§ **EXERCISE PROMPT**:
Please print exactly the lines from the line containing "Click the scroll left arrow" through the end of the data, no more, and keep pictures out of the copy.

§ **DATASET EXCERPTS**:

*****

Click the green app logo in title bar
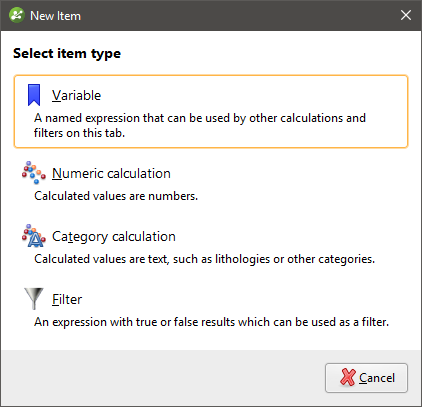Screen dimensions: 422x407 tap(17, 15)
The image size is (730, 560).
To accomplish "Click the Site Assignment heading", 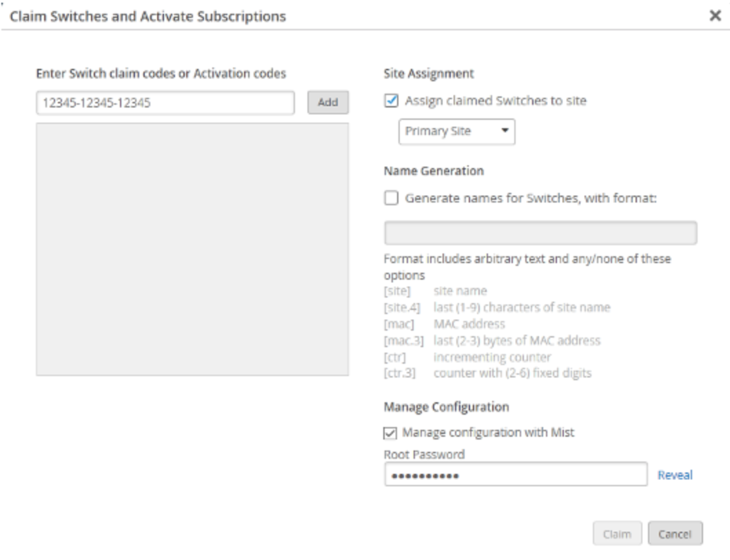I will pyautogui.click(x=428, y=72).
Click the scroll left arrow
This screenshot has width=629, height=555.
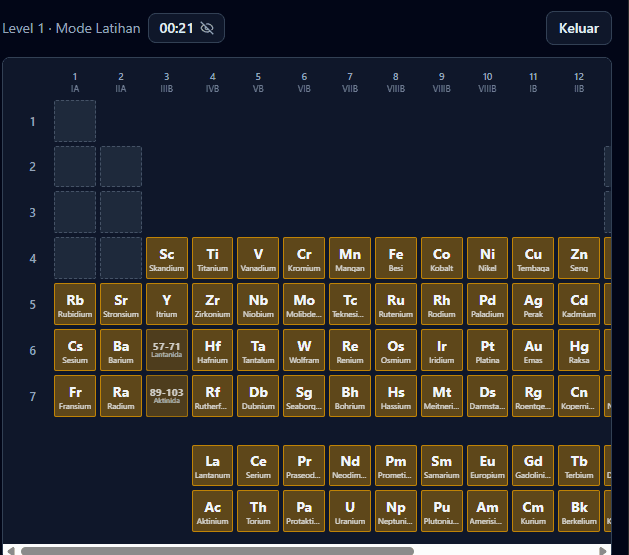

*****

§ **THE COMPLETED TASK**:
Click the scroll left arrow
This screenshot has width=629, height=555.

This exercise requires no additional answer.